Set problem. Copy out every line of the data below, requests included, and add 35 to each coordinate in the answers. Leave the pictures out.

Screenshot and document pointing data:
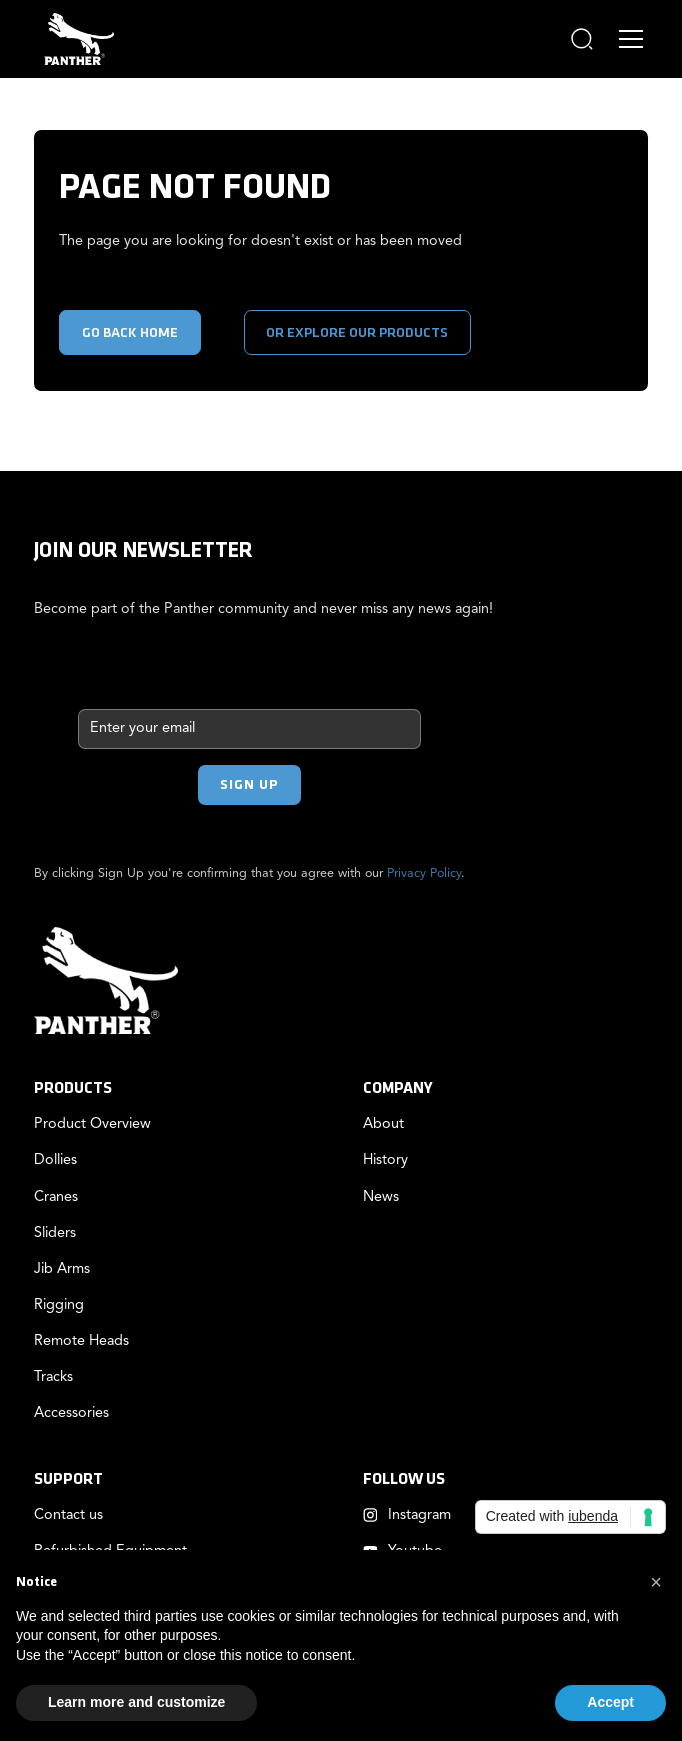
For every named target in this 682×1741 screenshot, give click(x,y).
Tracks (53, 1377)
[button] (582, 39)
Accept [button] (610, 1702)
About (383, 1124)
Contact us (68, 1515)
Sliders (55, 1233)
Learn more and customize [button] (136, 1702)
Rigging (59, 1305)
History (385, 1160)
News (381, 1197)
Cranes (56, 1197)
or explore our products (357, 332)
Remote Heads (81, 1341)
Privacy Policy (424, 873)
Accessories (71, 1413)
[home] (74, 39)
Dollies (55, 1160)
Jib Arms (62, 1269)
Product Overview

Output of the exercise.
For every named target in this 682×1741 screenshot, give click(x,y).
Tracks (88, 1412)
[button] (617, 74)
Accept [button] (645, 1737)
About (418, 1159)
Contact us (103, 1550)
Sliders (90, 1268)
Learn more and customize [button] (171, 1737)
Rigging (94, 1340)
History (420, 1195)
News (416, 1232)
Cranes (91, 1232)
or explore our products (392, 367)
Remote Heads (116, 1376)
Privacy Policy (459, 908)
Accessories (106, 1448)
[home] (109, 74)
Dollies (90, 1195)
Jib Arms (97, 1304)
Product Overview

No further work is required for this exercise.